Mathilde Azérot, journaliste à Tremblay Magazine après être passée par Métro et Revue Territoires.


Extraits:

Le XXe siècle a vu émerger deux phénomènes aujourd’hui indissociables. L’avènement de l’expert et celui du néolibéralisme. Un tandem qui, à partir des années 1960, s’est emparé de l’avenir du monde.


Le Commissariat général du Plan, créé en janvier 1946 par le général de Gaulle (né le 22 novembre 1890 à Lille et mort le 9 novembre 1970 à Colombey-les-Deux-Églises. Général et 1er Président de la Ve République), précisément pour construire le devenir de la France au lendemain de la guerre en définissant la planification économique du pays, fut le lieu privilégié de l’échafaudage de ces projections expertes. Paradoxalement, les experts du Plan ont été à l’origine du déclin de la planification à la française, telle qu’elle avait été envisagée par le général, partisan du keynésianisme: John Keynes (né le 5 juin 1883 et mort le 21 avril 1946. Économiste), qui est la théorie du plein-emploi, qui passe par la relance de la consommation, une baisse du taux d’intérêt et un accroissement des investissements publics.


L’entrée de la France au sein de la Communauté économique européenne (CEE), lors de la ratification du traité de Rome (1957) par le gouvernement de Guy Mollet (né le 31 décembre 1905 à Flers et mort le 3 octobre 1975 à Paris) contre une partie de sa majorité, a été accueillie comme une délivrance par les partisans du libéralisme, jusqu’à là quasi inaudibles. À compter de cette date, contributions et expertises libérales prolifèrent.
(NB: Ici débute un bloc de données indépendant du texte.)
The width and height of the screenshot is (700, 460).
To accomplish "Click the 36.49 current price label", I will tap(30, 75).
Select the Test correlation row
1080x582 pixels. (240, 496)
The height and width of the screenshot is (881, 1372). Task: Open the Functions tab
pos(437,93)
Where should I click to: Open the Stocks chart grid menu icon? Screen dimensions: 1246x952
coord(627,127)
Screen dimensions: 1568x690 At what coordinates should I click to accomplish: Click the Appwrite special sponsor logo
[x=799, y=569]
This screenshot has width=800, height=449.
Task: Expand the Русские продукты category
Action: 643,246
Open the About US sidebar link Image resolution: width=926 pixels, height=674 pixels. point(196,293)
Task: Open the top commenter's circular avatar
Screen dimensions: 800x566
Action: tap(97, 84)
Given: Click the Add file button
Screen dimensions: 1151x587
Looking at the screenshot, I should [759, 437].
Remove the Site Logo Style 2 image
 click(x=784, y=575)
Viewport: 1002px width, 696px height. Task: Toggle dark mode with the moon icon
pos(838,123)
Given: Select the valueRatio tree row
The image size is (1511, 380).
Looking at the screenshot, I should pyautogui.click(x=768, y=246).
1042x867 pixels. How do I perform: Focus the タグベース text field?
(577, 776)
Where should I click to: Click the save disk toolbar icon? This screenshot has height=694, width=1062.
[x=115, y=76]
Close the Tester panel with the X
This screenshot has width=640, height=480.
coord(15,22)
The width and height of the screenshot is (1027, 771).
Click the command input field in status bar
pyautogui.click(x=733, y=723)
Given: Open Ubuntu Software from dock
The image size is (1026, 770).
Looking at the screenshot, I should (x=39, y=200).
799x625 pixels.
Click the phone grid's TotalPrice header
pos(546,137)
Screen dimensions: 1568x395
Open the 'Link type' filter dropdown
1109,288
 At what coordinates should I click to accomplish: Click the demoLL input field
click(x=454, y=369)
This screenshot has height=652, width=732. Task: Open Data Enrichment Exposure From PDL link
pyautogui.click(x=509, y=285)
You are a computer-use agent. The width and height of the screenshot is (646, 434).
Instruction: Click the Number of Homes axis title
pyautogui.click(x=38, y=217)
Le Rapport sur les obstacles à l’expansion
économique remis en juillet 1960 au Premier ministre Michel Debré (né le 15 janvier 1912 à Paris et mort le 2 août 1996 à Montlouis-sur-Loire. Premier Premier ministre de la Ve République, dont il contribua à rédiger la Constitution) par Jacques Rueff (né le 23 août 1896 à Paris et mort le 23 avril 1978. Haut fonctionnaire et économiste) et Louis Armand (né le 17 janvier 1905 à Cruseilles et mort le 30 août 1971 à Villers-sur-Mer. Ingénieur, haut fonctionnaire et résistant) reste une référence en matière de libéralisme. En témoigne la longue série des rapports officiels qui s’en sont inspirés pour prôner la libéralisation de l’économie française : rapport Nora, sur les entreprises publiques en 1968, rapport Marjolin, Saurin, Wormser, sur le marché monétaire et les conditions du crédit de 1969, etc.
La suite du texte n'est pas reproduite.